[Work request A]
From the excerpt on costume patterns, copy the passage starting at "We are having" and ending at "1917 era patterns.".
[Work request B]
According to the excerpt on costume patterns, what do the people on The Great Pattern Review do? List each thing.

[Page excerpt]
▬▬▬▬▬▬▬▬▬▬

We are having an anniversary party for our women’s organization which was founded in 1917. We hope to have some Chautauquan performers in period costume. Do you sell the patterns or have recommendations for us? Thank you. Jane
I’m not sure what you are looking for, but the Past Patterns company
makes patterns in modern sizes but based on real vintage garments. I
have used them, but not for 1917 era. Here’s a link to their 1900 to
The Folkwear pattern company is also very reliable. Their “Armistice
Blouse” #210 dates to 1918. http://www.folkwear.com/210.html
Check their site for other 1917 era patterns.
Whether you are looking for historically accurate patterns or
ready-made clothing, an invaluable resource is the website for The
Costume Technicians Handbook, by Ingham and Covey. The authors update
the Resources and Shopping Guide so that we can find hundreds of
suppliers — always worth checking out and following its links. The
home page is http://books.heinemann.com/ingham-covey/ and the
Resources and Shopping Guide are on the menu bar.
Another extraordinary site is The Great Pattern Review at the Bay Area
Costumers Guild — people who love to dress in historical period
costumes show pictures of clothing they have made from commercial
patterns (much more informative than a drawing or pattern envelope,
since they are real people, not models.) The people who used the
pattern also rate its difficulty, and describe what they do and don’t
like about it, or what they would do differently.

▬▬▬▬▬▬▬▬▬▬

(Collected data)

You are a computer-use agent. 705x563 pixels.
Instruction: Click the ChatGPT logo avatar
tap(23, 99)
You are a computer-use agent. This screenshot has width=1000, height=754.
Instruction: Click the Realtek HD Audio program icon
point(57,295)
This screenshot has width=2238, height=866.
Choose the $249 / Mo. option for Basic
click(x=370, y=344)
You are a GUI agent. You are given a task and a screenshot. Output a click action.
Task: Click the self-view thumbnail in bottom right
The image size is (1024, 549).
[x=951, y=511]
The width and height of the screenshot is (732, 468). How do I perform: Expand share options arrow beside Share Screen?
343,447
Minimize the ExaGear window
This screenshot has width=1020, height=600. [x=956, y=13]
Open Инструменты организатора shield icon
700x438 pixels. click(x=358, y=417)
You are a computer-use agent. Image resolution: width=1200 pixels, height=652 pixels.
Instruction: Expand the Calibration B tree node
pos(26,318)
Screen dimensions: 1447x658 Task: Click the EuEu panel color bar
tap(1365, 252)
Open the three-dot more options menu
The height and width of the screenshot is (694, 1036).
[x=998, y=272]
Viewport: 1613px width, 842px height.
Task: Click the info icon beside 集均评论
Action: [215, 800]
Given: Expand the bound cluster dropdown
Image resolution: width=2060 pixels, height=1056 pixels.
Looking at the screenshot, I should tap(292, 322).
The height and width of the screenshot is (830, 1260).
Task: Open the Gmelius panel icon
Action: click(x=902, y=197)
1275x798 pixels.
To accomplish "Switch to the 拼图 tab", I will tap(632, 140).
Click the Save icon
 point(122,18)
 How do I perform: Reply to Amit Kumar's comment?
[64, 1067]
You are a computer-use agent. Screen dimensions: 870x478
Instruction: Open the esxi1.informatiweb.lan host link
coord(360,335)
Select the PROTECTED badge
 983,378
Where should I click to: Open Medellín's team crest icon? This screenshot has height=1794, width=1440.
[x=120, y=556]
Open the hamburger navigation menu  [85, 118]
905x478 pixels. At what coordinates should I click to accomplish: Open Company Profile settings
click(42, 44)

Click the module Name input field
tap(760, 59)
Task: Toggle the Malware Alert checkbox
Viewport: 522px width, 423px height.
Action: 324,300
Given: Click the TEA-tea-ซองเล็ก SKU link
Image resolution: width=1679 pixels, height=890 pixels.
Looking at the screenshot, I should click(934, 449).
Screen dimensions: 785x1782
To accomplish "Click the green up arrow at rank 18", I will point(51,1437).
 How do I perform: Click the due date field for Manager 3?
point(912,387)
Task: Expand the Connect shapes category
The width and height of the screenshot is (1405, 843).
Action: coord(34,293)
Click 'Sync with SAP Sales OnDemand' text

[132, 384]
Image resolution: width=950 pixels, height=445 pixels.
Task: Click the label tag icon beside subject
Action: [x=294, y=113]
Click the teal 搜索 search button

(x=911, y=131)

▬▬▬▬▬▬▬▬▬▬

[Reply A]
We are having an anniversary party for our women’s organization which was founded in 1917. We hope to have some Chautauquan performers in period costume. Do you sell the patterns or have recommendations for us? Thank you. Jane
I’m not sure what you are looking for, but the Past Patterns company
makes patterns in modern sizes but based on real vintage garments. I
have used them, but not for 1917 era. Here’s a link to their 1900 to
The Folkwear pattern company is also very reliable. Their “Armistice
Blouse” #210 dates to 1918. http://www.folkwear.com/210.html
Check their site for other 1917 era patterns.

[Reply B]
- Show pictures of clothing they have made from commercial patterns
- Rate the difficulty of the pattern they used
- Describe what they do and don't like about the pattern
- Describe what they would do differently